### [REQUIREMENTS]
Rewrite all the records, changing each "Where should I click to:" to "Which point should I click to:" and leaving every other part unchanged.

### [ENTRIES PROVIDED]
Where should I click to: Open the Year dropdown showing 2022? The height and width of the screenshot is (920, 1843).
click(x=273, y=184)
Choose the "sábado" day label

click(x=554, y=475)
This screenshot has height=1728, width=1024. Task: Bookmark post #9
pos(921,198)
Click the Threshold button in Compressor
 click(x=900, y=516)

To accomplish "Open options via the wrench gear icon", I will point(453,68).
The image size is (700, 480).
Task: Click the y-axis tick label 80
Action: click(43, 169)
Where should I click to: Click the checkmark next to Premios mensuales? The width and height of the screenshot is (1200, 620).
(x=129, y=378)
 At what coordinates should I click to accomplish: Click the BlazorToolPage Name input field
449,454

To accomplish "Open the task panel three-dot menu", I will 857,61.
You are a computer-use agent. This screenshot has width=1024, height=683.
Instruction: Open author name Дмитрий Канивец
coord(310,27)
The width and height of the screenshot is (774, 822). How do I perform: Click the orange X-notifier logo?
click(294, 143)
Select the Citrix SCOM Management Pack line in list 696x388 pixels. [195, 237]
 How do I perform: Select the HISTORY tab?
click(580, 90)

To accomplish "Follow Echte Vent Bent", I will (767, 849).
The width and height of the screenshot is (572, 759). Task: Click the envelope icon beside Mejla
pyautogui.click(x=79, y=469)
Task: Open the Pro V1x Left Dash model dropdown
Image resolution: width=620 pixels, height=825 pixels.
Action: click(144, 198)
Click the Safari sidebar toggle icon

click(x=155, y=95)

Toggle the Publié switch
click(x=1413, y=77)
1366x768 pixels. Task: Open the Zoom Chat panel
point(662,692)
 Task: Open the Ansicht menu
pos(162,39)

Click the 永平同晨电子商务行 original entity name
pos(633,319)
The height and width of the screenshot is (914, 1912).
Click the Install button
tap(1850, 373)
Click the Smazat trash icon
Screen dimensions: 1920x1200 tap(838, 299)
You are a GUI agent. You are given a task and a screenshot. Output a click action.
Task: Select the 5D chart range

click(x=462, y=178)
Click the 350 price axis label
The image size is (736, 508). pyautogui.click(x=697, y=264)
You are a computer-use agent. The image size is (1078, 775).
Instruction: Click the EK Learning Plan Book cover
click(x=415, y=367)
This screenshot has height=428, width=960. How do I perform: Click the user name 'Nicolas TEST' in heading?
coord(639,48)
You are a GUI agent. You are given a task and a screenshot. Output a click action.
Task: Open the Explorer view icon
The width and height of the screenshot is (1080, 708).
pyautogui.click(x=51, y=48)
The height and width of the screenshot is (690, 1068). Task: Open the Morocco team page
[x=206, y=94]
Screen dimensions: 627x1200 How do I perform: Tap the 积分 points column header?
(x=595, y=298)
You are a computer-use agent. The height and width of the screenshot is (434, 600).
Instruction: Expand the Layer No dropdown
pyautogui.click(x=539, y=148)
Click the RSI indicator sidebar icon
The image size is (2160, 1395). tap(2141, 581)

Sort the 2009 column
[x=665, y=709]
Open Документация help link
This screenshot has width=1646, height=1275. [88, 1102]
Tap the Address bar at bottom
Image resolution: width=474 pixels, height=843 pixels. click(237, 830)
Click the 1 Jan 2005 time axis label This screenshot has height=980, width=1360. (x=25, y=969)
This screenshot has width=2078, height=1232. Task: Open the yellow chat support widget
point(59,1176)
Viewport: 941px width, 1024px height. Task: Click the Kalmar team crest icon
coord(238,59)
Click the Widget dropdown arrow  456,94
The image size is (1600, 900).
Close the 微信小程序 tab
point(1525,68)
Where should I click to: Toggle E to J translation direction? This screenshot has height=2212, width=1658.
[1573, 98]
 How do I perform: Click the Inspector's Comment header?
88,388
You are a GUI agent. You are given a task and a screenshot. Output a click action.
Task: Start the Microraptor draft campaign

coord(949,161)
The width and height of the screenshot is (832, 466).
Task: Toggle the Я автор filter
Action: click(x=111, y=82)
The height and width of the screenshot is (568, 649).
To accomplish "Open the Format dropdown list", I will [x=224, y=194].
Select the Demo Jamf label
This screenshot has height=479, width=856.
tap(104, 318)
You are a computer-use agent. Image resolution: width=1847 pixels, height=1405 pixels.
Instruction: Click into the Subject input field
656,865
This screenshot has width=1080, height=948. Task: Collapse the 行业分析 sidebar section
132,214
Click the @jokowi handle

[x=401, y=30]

### [EXERCISE OUTPUT]
Which point should I click to: Open the Year dropdown showing 2022? The height and width of the screenshot is (920, 1843).
click(x=273, y=184)
Choose the "sábado" day label

click(x=554, y=475)
This screenshot has height=1728, width=1024. Task: Bookmark post #9
pos(921,198)
Click the Threshold button in Compressor
 click(x=900, y=516)

To accomplish "Open options via the wrench gear icon", I will point(453,68).
The image size is (700, 480).
Task: Click the y-axis tick label 80
Action: click(43, 169)
Which point should I click to: Click the checkmark next to Premios mensuales? The width and height of the screenshot is (1200, 620).
(x=129, y=378)
 At what coordinates should I click to accomplish: Click the BlazorToolPage Name input field
449,454

To accomplish "Open the task panel three-dot menu", I will 857,61.
You are a computer-use agent. This screenshot has width=1024, height=683.
Instruction: Open author name Дмитрий Канивец
coord(310,27)
The width and height of the screenshot is (774, 822). How do I perform: Click the orange X-notifier logo?
click(294, 143)
Select the Citrix SCOM Management Pack line in list 696x388 pixels. [195, 237]
 How do I perform: Select the HISTORY tab?
click(580, 90)

To accomplish "Follow Echte Vent Bent", I will (767, 849).
The width and height of the screenshot is (572, 759). Task: Click the envelope icon beside Mejla
pyautogui.click(x=79, y=469)
Task: Open the Pro V1x Left Dash model dropdown
Image resolution: width=620 pixels, height=825 pixels.
Action: click(144, 198)
Click the Safari sidebar toggle icon

click(x=155, y=95)

Toggle the Publié switch
click(x=1413, y=77)
1366x768 pixels. Task: Open the Zoom Chat panel
point(662,692)
 Task: Open the Ansicht menu
pos(162,39)

Click the 永平同晨电子商务行 original entity name
pos(633,319)
The height and width of the screenshot is (914, 1912).
Click the Install button
tap(1850, 373)
Click the Smazat trash icon
Screen dimensions: 1920x1200 tap(838, 299)
You are a GUI agent. You are given a task and a screenshot. Output a click action.
Task: Select the 5D chart range

click(x=462, y=178)
Click the 350 price axis label
The image size is (736, 508). pyautogui.click(x=697, y=264)
You are a computer-use agent. The image size is (1078, 775).
Instruction: Click the EK Learning Plan Book cover
click(x=415, y=367)
This screenshot has height=428, width=960. How do I perform: Click the user name 'Nicolas TEST' in heading?
coord(639,48)
You are a GUI agent. You are given a task and a screenshot. Output a click action.
Task: Open the Explorer view icon
The width and height of the screenshot is (1080, 708).
pyautogui.click(x=51, y=48)
The height and width of the screenshot is (690, 1068). Task: Open the Morocco team page
[x=206, y=94]
Screen dimensions: 627x1200 How do I perform: Tap the 积分 points column header?
(x=595, y=298)
You are a computer-use agent. The height and width of the screenshot is (434, 600).
Instruction: Expand the Layer No dropdown
pyautogui.click(x=539, y=148)
Click the RSI indicator sidebar icon
The image size is (2160, 1395). tap(2141, 581)

Sort the 2009 column
[x=665, y=709]
Open Документация help link
This screenshot has width=1646, height=1275. [88, 1102]
Tap the Address bar at bottom
Image resolution: width=474 pixels, height=843 pixels. click(237, 830)
Click the 1 Jan 2005 time axis label This screenshot has height=980, width=1360. (x=25, y=969)
This screenshot has width=2078, height=1232. Task: Open the yellow chat support widget
point(59,1176)
Viewport: 941px width, 1024px height. Task: Click the Kalmar team crest icon
coord(238,59)
Click the Widget dropdown arrow  456,94
The image size is (1600, 900).
Close the 微信小程序 tab
point(1525,68)
Which point should I click to: Toggle E to J translation direction? This screenshot has height=2212, width=1658.
[1573, 98]
 How do I perform: Click the Inspector's Comment header?
88,388
You are a GUI agent. You are given a task and a screenshot. Output a click action.
Task: Start the Microraptor draft campaign

coord(949,161)
The width and height of the screenshot is (832, 466).
Task: Toggle the Я автор filter
Action: click(x=111, y=82)
The height and width of the screenshot is (568, 649).
To accomplish "Open the Format dropdown list", I will [x=224, y=194].
Select the Demo Jamf label
This screenshot has height=479, width=856.
tap(104, 318)
You are a computer-use agent. Image resolution: width=1847 pixels, height=1405 pixels.
Instruction: Click into the Subject input field
656,865
This screenshot has width=1080, height=948. Task: Collapse the 行业分析 sidebar section
132,214
Click the @jokowi handle

[x=401, y=30]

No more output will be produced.